The move underscores CEO Andy Jassy's relentless push for increased efficiency and higher profit margins.

Since taking over in 2021, he's slashed jobs, revamped pay, trimmed management layers, and even reconsidered Amazon's product listing approach, all in the name of saving money and driving efficiency. Amazon reported record profit of $59 billion in 2024, nearly double its 2023 result.

Holding the hiring budget steady could encourage Amazon retail managers to get smarter and more flexible with compensation expenses. HR professionals say budget-based planning offers tighter financial control than headcount targets. That can be useful in uncertain business environments.

The email said Amazon retail CEO Doug Herrington inspected operating expenses "very closely throughout the last two years." The retail organization also recently launched new financial reporting and analysis tools for tracking headcount and operating expenses. Some of the new features include the ability to plan headcount mix by job level, technical skills, and tenure, according to the email.

Amazon has been on a yearslong cost-cutting spree. After booming during the pandemic, the online retail and cloud giant's growth slowed, triggering cutbacks in warehouse growth and the closure of some experimental ventures.

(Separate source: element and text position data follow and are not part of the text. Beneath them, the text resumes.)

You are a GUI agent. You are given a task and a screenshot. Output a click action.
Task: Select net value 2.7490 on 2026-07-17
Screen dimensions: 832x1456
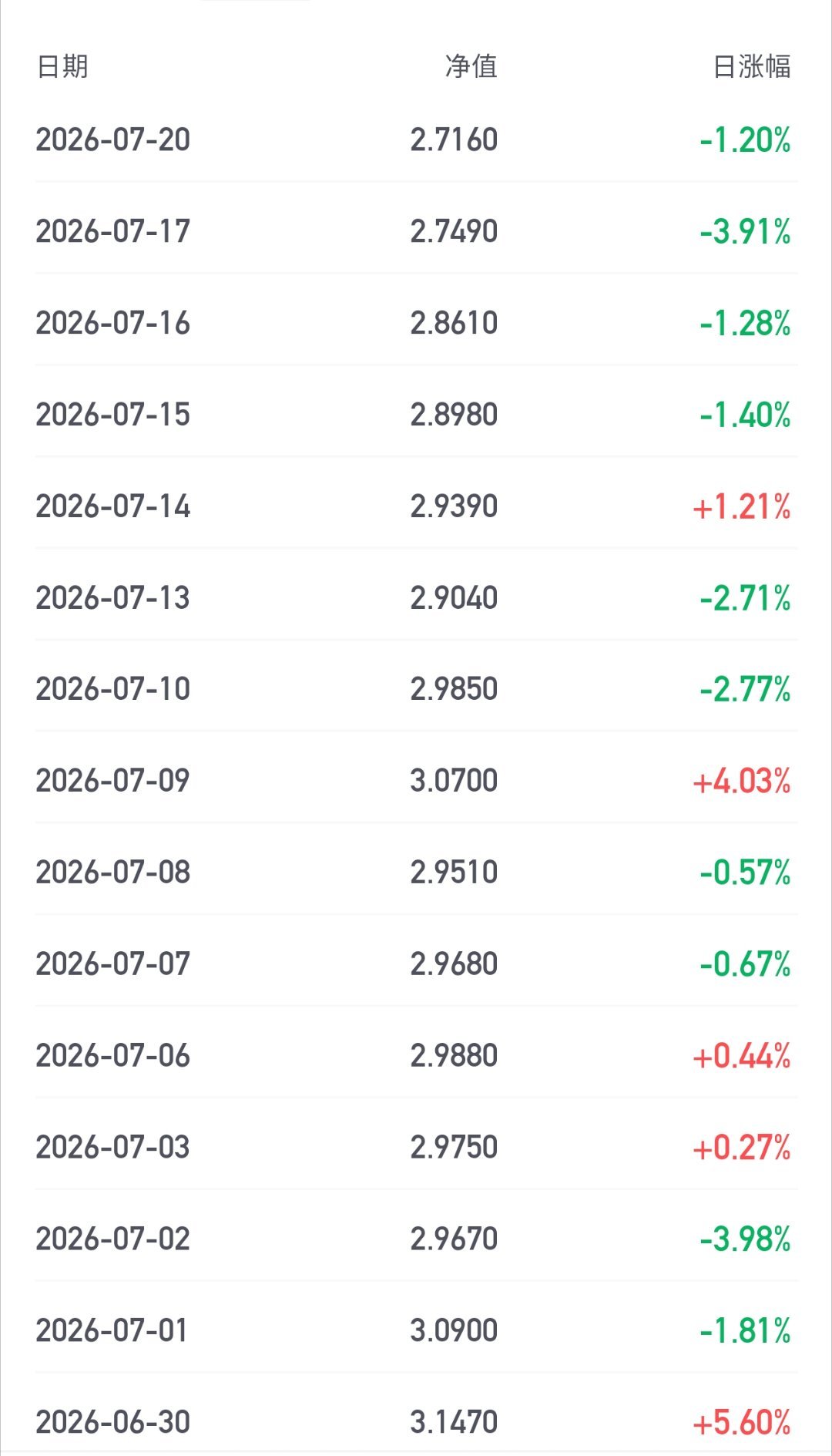pos(454,231)
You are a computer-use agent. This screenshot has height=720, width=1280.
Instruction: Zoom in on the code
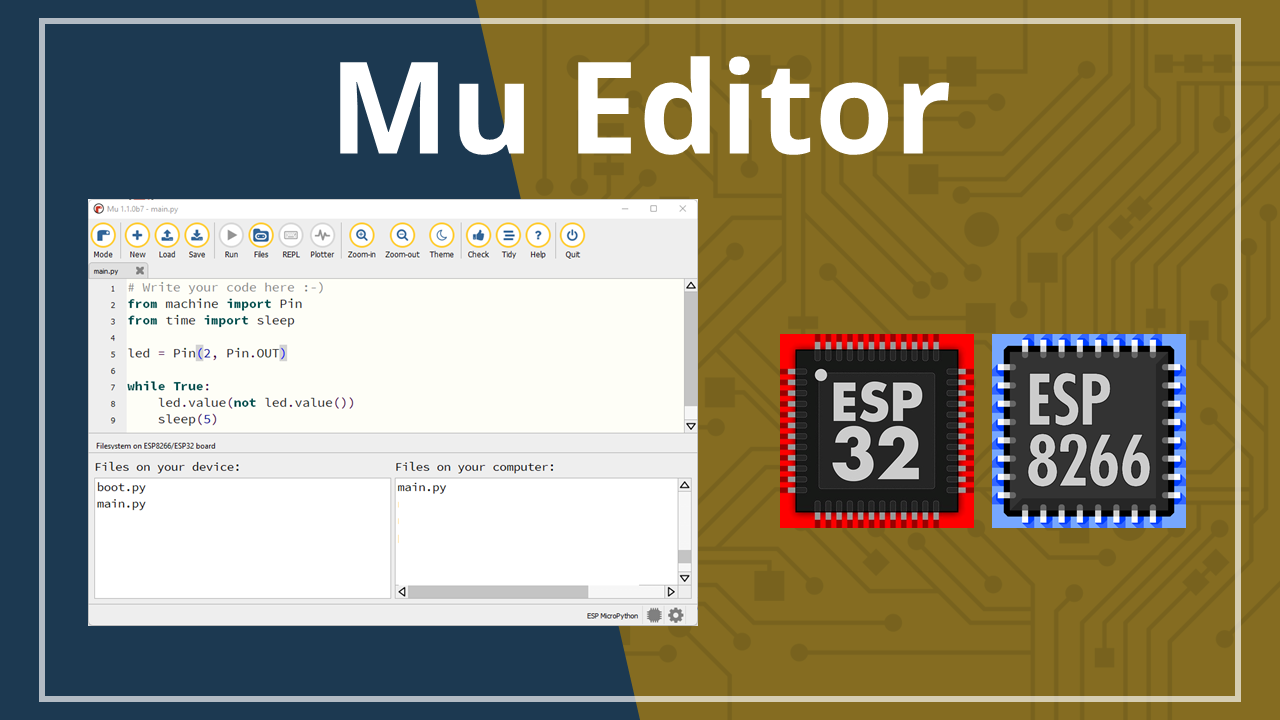tap(361, 237)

Headcount has also leveled off. The company doubled its workforce to 1.6 million from 2019 to 2021, but that number dipped to 1.55 million last year. Amazon has cut at least 27,000 employees since late 2022.

Managing headcount instead of a hiring budget lets managers bring on high-cost talent without worrying much about salary, David Kryscynski, a human resources professor at Rutgers, told BI. But with a fixed labor budget, he said, managers are more likely to stay within financial limits, either by hiring less or opting for lower-cost candidates.

This model also gives managers more staffing flexibility, said Shaun Pichler, a management professor at California State University, Fullerton. Without headcount targets, they can bring on cheaper contractors or temporary workers. And they're not pressured to spend the full budget, often resulting in leaner teams.

"Tech firms have more widely adopted OpEx targets post-pandemic for largely the same reasons — high labor costs, reduced revenues, and to give managers more flexibility," Pichler said.

Amazon's retail arm remains laser-focused on cutting costs. At an internal all-hands meeting earlier this year, retail chief Doug Herrington told employees that belt-tightening would likely extend into 2025, even as the company pours money into major investments elsewhere, BI previously reported.

"We have to keep reducing costs so that we can afford the big investments in big new businesses," Herrington said.